Non è stato possibile, invece, organizzare iniziative che potevano prevedere un’abbondante partecipazione di persone come la “Giornata mondiale del rifugiato”. Per l’occasione, si è deciso di realizzare un cortometraggio sui temi dell’accoglienza e dell’integrazione (L’attesa di Daouda), diffuso sui social media, oltre a un video in cui alcuni ragazzi dei progetti di accoglienza hanno raccontato in brevi interventi la loro esperienza durante il periodo di quarantena e il loro modo di affrontarla (Work in progress).
Il periodo autunnale e invernale ha provocato un ulteriore aumento dei contagi e conseguentemente delle restrizioni, che hanno portato a dover rimodulare l’organizzazione delle attività come era avvenuto prima del periodo estivo.
Nonostante le precauzioni adottate, alla fine dell’anno nelle strutture di accoglienza più grandi alcune persone sono state contagiate dal virus, fortunatamente con sintomi molto lievi.
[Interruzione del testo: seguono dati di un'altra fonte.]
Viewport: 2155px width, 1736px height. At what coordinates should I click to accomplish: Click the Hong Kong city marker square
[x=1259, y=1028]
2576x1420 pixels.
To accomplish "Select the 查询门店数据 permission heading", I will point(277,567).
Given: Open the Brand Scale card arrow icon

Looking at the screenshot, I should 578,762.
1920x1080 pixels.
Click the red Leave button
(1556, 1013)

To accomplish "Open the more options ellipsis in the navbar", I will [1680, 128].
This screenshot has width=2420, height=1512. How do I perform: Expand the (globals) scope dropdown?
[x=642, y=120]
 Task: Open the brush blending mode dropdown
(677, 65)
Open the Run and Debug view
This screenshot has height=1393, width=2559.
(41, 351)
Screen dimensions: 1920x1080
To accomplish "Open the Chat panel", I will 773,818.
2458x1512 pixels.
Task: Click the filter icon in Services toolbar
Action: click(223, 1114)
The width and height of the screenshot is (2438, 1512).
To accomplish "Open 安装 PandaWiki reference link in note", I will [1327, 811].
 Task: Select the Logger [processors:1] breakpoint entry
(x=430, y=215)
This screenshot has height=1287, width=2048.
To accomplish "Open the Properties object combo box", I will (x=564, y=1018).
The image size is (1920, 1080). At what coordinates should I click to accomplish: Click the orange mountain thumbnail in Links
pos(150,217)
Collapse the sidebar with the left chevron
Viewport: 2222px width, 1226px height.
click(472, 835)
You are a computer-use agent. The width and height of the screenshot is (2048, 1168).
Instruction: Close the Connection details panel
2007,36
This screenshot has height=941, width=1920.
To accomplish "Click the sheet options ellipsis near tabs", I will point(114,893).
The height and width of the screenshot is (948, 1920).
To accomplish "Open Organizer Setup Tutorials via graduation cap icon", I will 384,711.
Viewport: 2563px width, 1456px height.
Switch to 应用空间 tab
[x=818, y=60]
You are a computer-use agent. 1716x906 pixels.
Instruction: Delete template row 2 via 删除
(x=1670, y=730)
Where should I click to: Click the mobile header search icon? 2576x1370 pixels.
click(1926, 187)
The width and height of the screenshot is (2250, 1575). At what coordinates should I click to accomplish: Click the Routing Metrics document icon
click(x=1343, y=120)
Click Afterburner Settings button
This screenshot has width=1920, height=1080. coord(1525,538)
Sono state intraprese tutte le azioni previste in questi casi (isolamento per i positivi e quarantena fiduciaria per tutti gli altri conviventi), fino a completa guarigione.
Gli operatori hanno provveduto alla loro assistenza, cercando di soddisfarne tutte le esigenze più impellenti, come la spesa alimentare o l’approvvigionamento di prodotti per la sanificazione, mantenendo con loro una relazione continua, sia per monitorare l’evoluzione della malattia che per ridurre il senso di isolamento. Tutto si è risolto in modo sereno e in uno spirito di collaborazione.
M. ha vissuto questa esperienza con senso di responsabilità: “Sapere che avrei dovuto affrontare un periodo di quarantena non è stato facile. Parlare con il mio medico che mi ha spiegato le regole e cosa avrei dovuto fare mi ha aiutato. Ho capito che era importante per me e per la mia salute”.
Rispetto alla situazione presente alle aspettative per il futuro, G. ha espresso alcuni timori per sé e suo figlio: “La mia preoccupazione principale era di riuscire a trovare un buon lavoro e mi preoccupavo se mio figlio potesse andare o meno a scuola”. Ma anche un senso di fiducia. “Spero che questa malattia vada via al più presto e non torni mai più. Spero di continuare nel mio percorso di formazione professionale, per trovare un lavoro e stabilizzare la mia vita”.
Mentre M., affetto da una grave patologia polmonare, ha dichiarato: “Ho paura che non sia ancora finita. Ma ora sono più contento perché il governo italiano mi ha aiutato e sono riuscito a fare il vaccino. Adesso mi sento più protetto”.